Why is $(1-\cot 37^\circ)(1-\cot 8^\circ)=2.00000000\cdots$? Apparently, 
$$(1-\cot 37^\circ)(1-\cot 8^\circ)=2.00000000000000000\cdots$$
Since it is a $2.0000000000\cdots$ instead of $2$, it isn't exactly $2$.
Why is that?
 A: Using various trigonometric identities, you should be able to show the left hand side is equal to $2$. The ones you will need are:
$$\cos(A+B)=\cos A\cos B-\sin A\sin B,\quad \cos(-A)=\cos A,\quad \cos(45^\circ)=\sin(45^\circ)=\frac1{\sqrt{2}}$$
as well as an understanding of what $\cot A$ means. The reason you have the answer of $2.000000\ldots$ (which I assume you got from WolfRamAlpha or similar) is because it's easier for a computer to just work out $\cot 37^\circ,\cot 8^\circ$ to any degree of accuracy and then solve by brute force. So the computer gets an answer of, for example, $2.000000$ correct to $6$ decimal places, but cannot be sure that the answer is exactly $2$.
A: $$\begin{align}
1-\cot{\left(x\right)}
&=1-\frac{\cos{\left(x\right)}}{\sin{\left(x\right)}}\\
&=\frac{\sin{\left(x\right)}-\cos{\left(x\right)}}{\sin{\left(x\right)}}\\
&=-\sqrt{2}\frac{\sin{\left(\frac{\pi}{4}-x\right)}}{\sin{\left(x\right)}}.\\
\end{align}$$
Therefore,
$$\begin{align}
1-\cot{\left(\frac{\pi}{4}-x\right)}
&=-\sqrt{2}\frac{\sin{\left(\frac{\pi}{4}-\left(\frac{\pi}{4}-x\right)\right)}}{\sin{\left(\frac{\pi}{4}-x\right)}}\\
&=-\sqrt{2}\frac{\sin{\left(x\right)}}{\sin{\left(\frac{\pi}{4}-x\right)}}.\\
\end{align}$$
Hence,
$$\begin{align}
\left(1-\cot{\left(x\right)}\right)\cdot\left(1-\cot{\left(\frac{\pi}{4}-x\right)}\right)
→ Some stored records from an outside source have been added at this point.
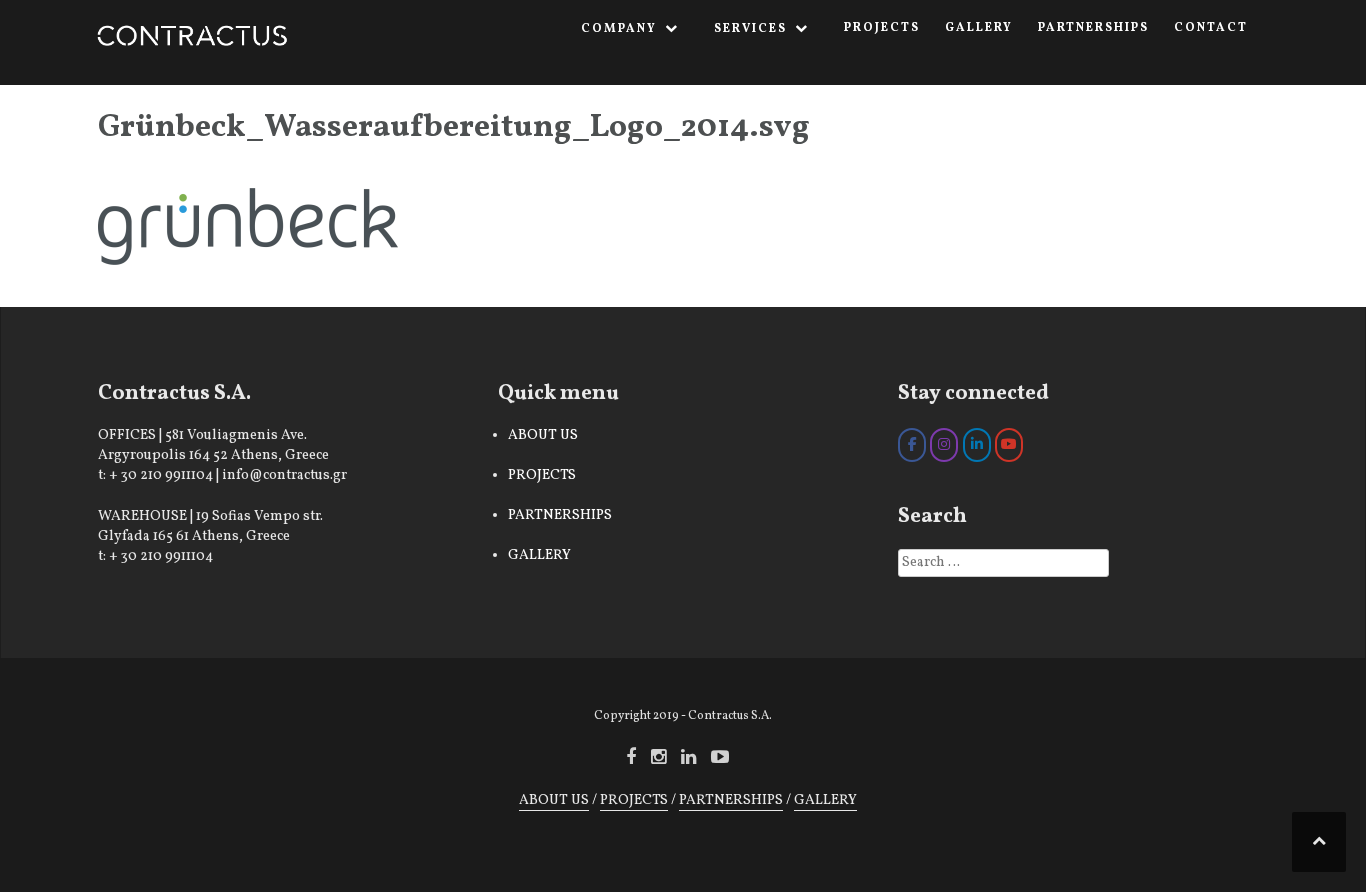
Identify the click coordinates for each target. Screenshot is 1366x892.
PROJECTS (882, 28)
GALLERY (979, 28)
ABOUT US (543, 435)
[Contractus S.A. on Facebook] (912, 445)
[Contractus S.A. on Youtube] (1009, 445)
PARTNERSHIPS (1093, 28)
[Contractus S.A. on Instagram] (944, 445)
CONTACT (1211, 28)
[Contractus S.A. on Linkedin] (977, 445)
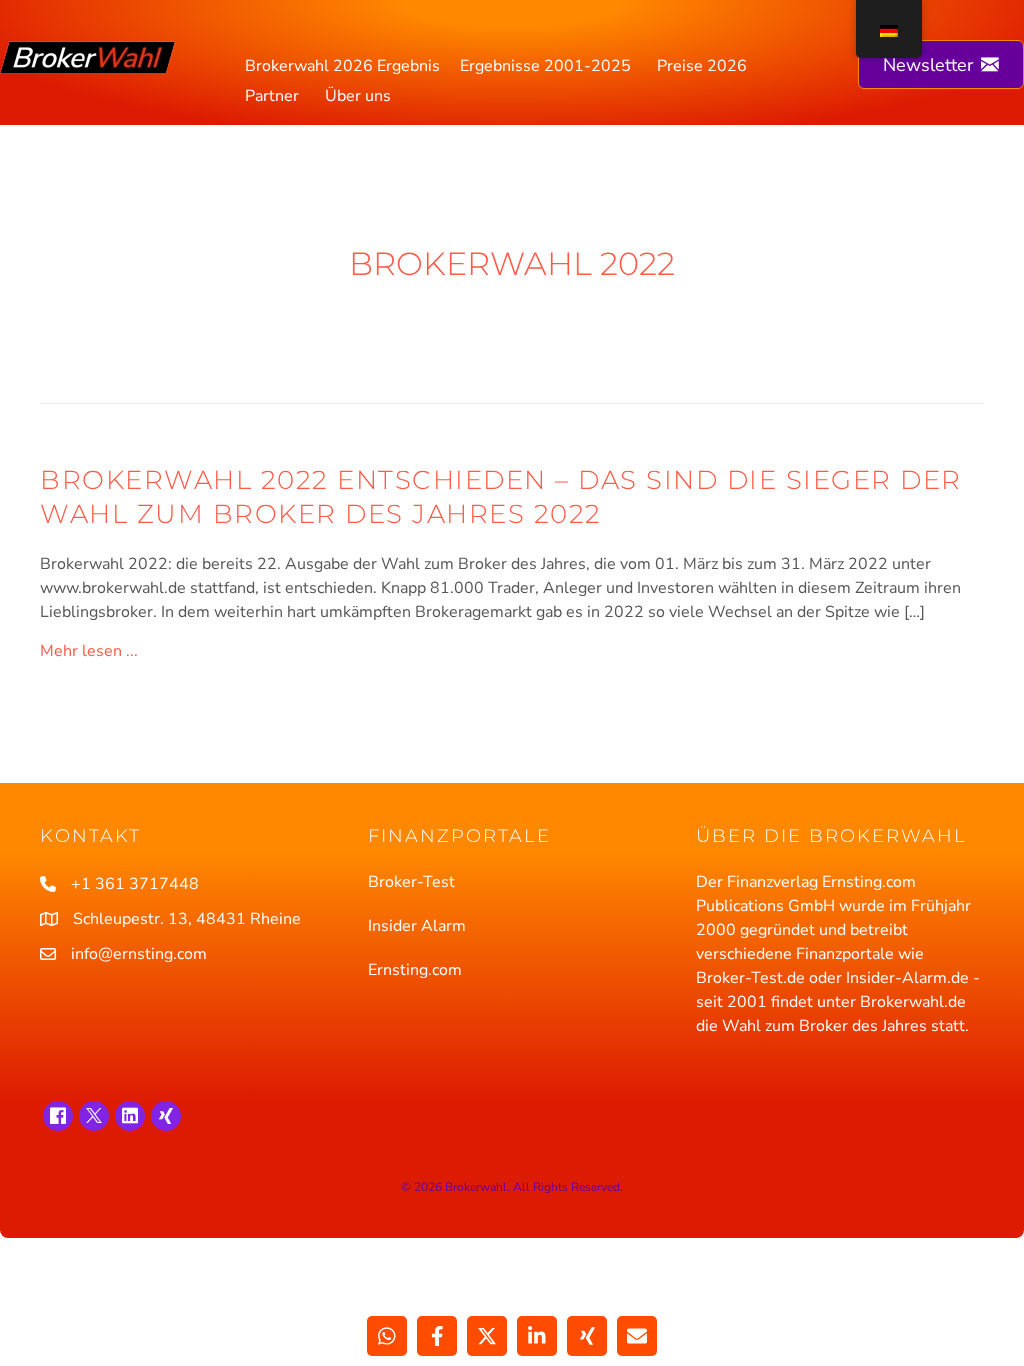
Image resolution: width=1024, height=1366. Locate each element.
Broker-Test (411, 882)
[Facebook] (58, 1116)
&=\left[-\sqrt{2}\frac{\sin{\left(\frac{\pi}{4}-x\right)}}{\sin{\left(x\right)}}\right]\cdot\left[-\sqrt{2}\frac{\sin{\left(x\right)}}{\sin{\left(\frac{\pi}{4}-x\right)}}\right]\\
&=2.\
\end{align}$$
A: $$
1 = \cot45^\circ = \cot(37^\circ+8^\circ) = \frac{\cot37^\circ\cot8^\circ-1}{\cot37^\circ+\cot8^\circ}.
$$
Therefore
$$
\cot37^\circ+\cot8^\circ = \cot37^\circ\cot8^\circ-1
$$
so
$$
2 = 1-\cot37^\circ-\cot8^\circ +\cot37^\circ\cot8^\circ=(1-\cot37^\circ)(1-\cot8^\circ).
$$
A: Alternatively,
$$\cot(x+y) = \frac{\cos(x+y)}{\sin(x+y)} = \frac{\cos x \cos y - \sin x \sin y}{\sin x \cos y + \cos x \sin y} = \frac{\cot x \cot y - 1}{\cot x + \cot y}$$
Now if $x = 37^\circ$, $y = 8^\circ$, then $\cot(x + y) = \cot 45^\circ = 1$ and
$$\begin{align}  \ \ \ \  1 & = \frac{\cot x \cot y - 1}{\cot x + \cot y} \\  \cot x + \cot y & = \cot x \cot y - 1 \\
   2 + \cot x + \cot y & = \cot x \cot y + 1 \\
 1 - \cot x - \cot y + \cot x \cot y  & = 2 \\
(1 - \cot x)(1 - \cot y) & = 2 \\
(1 - \cot 37^\circ)(1 - \cot 8^\circ) & = 2
\end{align}$$
A: $2.\dot 0$ is exacyly equal to 2